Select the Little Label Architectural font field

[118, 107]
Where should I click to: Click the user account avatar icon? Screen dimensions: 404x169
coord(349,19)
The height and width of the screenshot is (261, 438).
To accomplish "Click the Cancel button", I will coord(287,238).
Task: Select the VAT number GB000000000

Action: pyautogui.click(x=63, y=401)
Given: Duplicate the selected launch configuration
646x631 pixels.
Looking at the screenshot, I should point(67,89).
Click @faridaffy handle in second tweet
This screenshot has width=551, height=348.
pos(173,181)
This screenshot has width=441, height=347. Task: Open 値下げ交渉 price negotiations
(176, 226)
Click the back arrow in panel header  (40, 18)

■ ■ ■ ■ ■ ■ ■

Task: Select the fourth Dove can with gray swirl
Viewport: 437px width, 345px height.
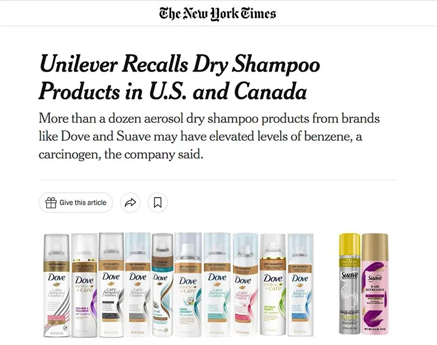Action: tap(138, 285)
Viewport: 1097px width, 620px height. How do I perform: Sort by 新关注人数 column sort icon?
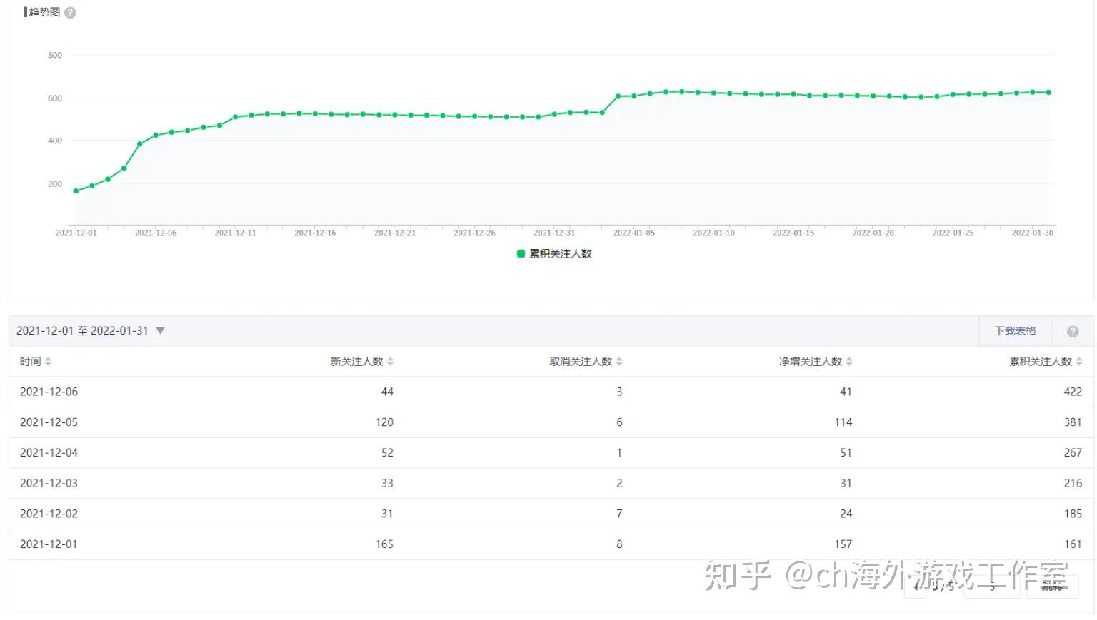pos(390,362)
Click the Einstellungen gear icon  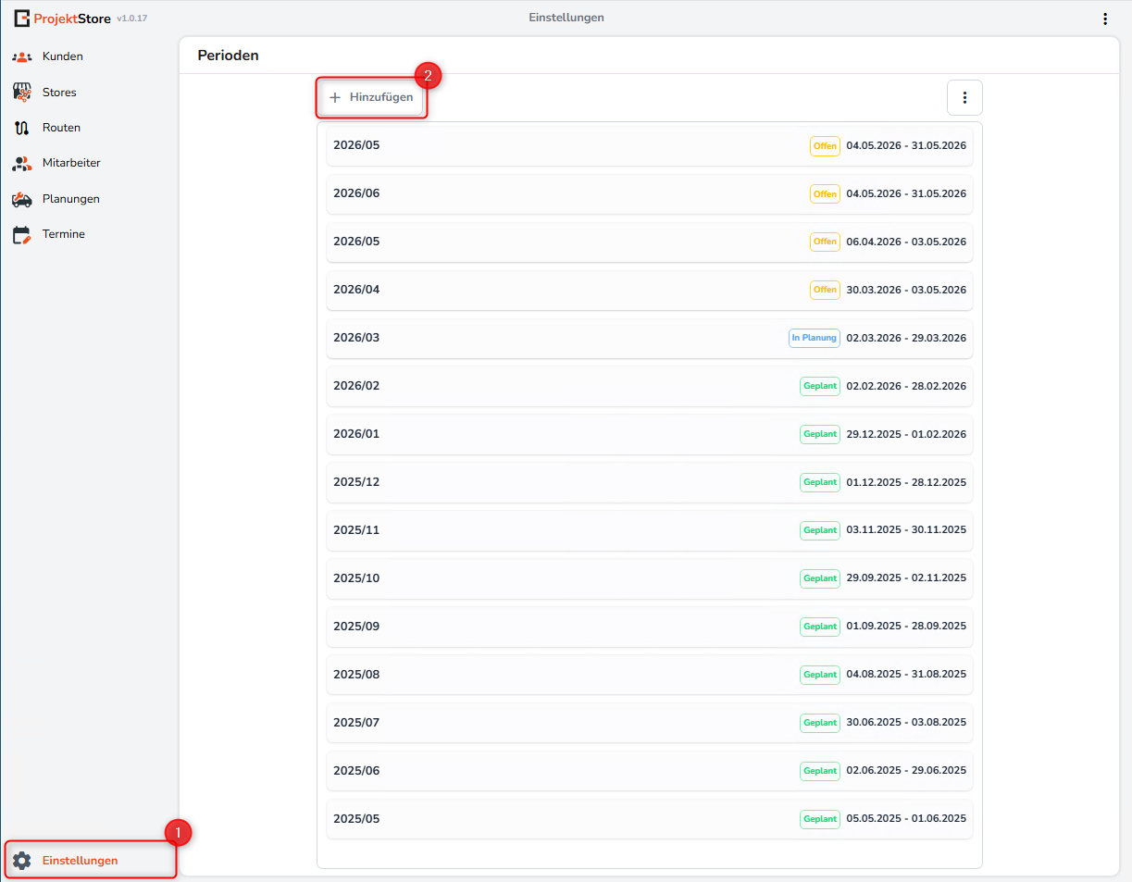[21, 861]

■ ■ ■ ■ ■ ■ ■

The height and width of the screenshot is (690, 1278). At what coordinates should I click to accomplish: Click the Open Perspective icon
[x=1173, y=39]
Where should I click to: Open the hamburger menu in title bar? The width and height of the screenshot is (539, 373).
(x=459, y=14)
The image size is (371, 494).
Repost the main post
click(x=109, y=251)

■ ■ ■ ■ ■ ■ ■

> [Brief]: The lines above, starting at the one with "Click @faridaffy handle in second tweet" and ending at the one with "Click the back", are the only ones to return, exactly as written.

> [Expected output]:
Click @faridaffy handle in second tweet
This screenshot has width=551, height=348.
pos(173,181)
This screenshot has width=441, height=347. Task: Open 値下げ交渉 price negotiations
(176, 226)
Click the back arrow in panel header  (40, 18)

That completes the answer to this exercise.